The symmetric form of a line in three-dimensional space beautifully compacts three equations into a single expression. Imagine having these expressions: \( \frac{x}{a} = \frac{b-y}{d} = \frac{z-c}{f} \). This expression reveals the relationship between variables on the line.
The behavior of a line in space is connected to its symmetric form through:

• It shows proportional relationships among the coordinates.
• It hints at the direction of the line with the denominators \(a, d, f\).

For the example line \( \frac{x}{2} = \frac{1-y}{3} = \frac{z-5}{6} \):

• These values \(2, -3, 6\) act as the direction vector components.
• They indicate how each axis changes.

This form allows quick conversion to parametric form by equating each part to a parameter \(t\).

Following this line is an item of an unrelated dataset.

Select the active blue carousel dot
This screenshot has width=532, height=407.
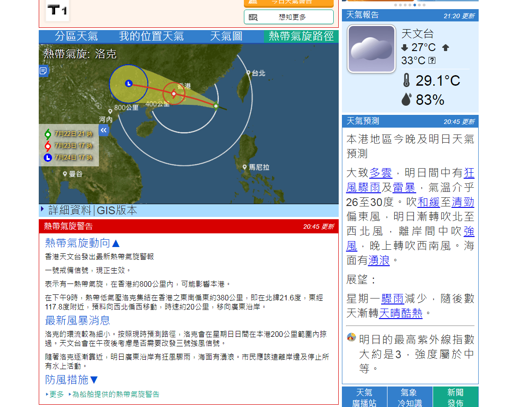pos(414,5)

The direction vector is the secret compass of a line in space. For a line, it shows how the line extends.
In the symmetric form, the direction vector is clear from the denominators: \( \langle a, d, f \rangle \) or specifically \( \langle 2, -3, 6 \rangle \) for our example. This vector:

• Describes the line's direction.
• Is unaffected by starting points.

Hence, when finding lines parallel in space:

• Using the direction vector ensures parallelism.
• Varying only the start point gives a new line.

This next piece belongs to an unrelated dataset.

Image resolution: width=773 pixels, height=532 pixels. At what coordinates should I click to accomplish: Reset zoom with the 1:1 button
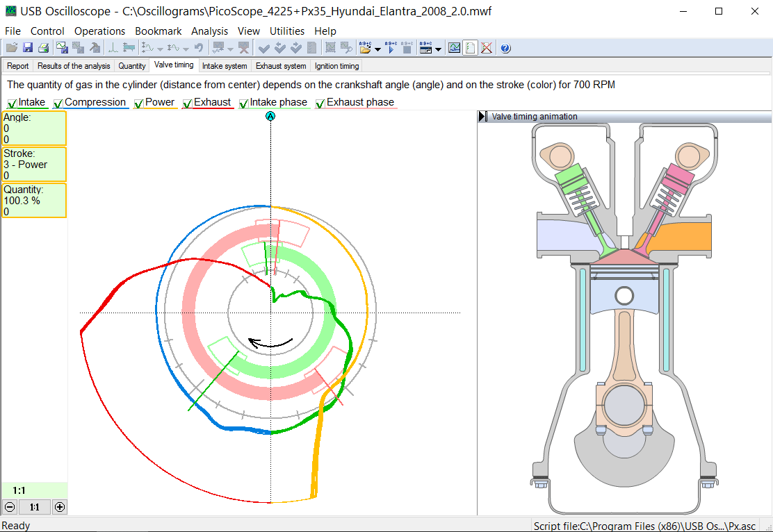tap(35, 507)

For every unit of movement in \(x\), you move proportionately in \(y \, \text{and} \, z\).

Bringing lines to life in space involves writing their equations. Lines in 3D have favorable representations, like parametric equations. Given a direction vector \( \langle a, d, f \rangle \) and a specific point \((x_0, y_0, z_0)\):
The line's parametric equations become:
\[ x = x_0 + at, \, y = y_0 + dt, \, z = z_0 + ft \]
In our example, using point \((6, 4, -2)\) and direction vector \( \langle 2, -3, 6 \rangle \):
\[ x = 6 + 2t, \, y = 4 - 3t, \, z = -2 + 6t \]
Where \( t \) is a real number. This gives a powerful way to trace any point along the line with varying \( t \). Lines can be:

• Infinite with respect to the parameter \( t \).
• Customized with different starting points but consistent directions.

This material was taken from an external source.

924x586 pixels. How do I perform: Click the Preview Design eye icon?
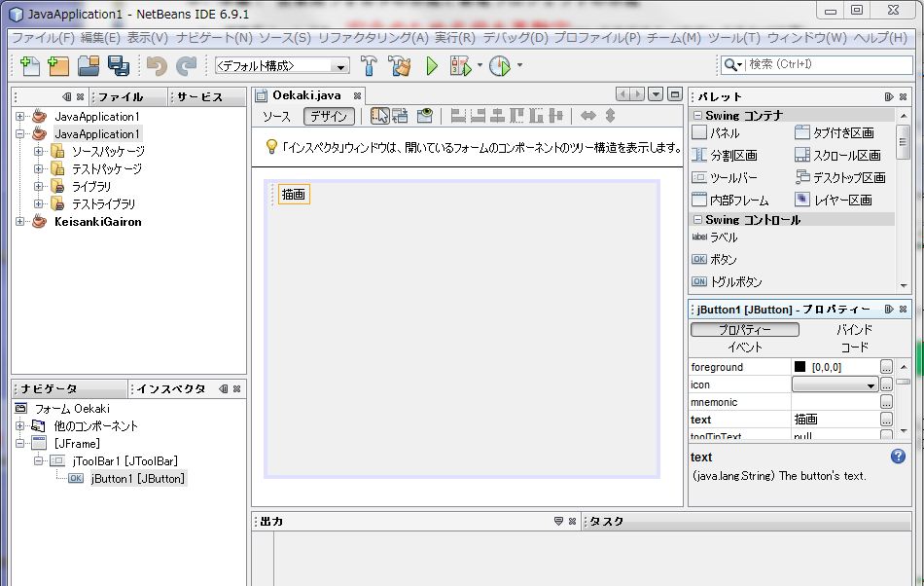tap(425, 116)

Vectors in space form the backbone of how we navigate through three dimensions. They represent more than just points; they convey *direction and magnitude*.
Key features include:

• Describing positions, directions, and displacements.
• Characterization with components like \( \langle x, y, z \rangle \).

In line equations, they specifically:

• Indicate the movement's direction using components.
• Without starting point restrictions, define infinite parallel lines.

If you visualize moving along a line, you're traveling along its vector. Vectors are versatile in describing linear motion, showing how parts move in relation to each other in space.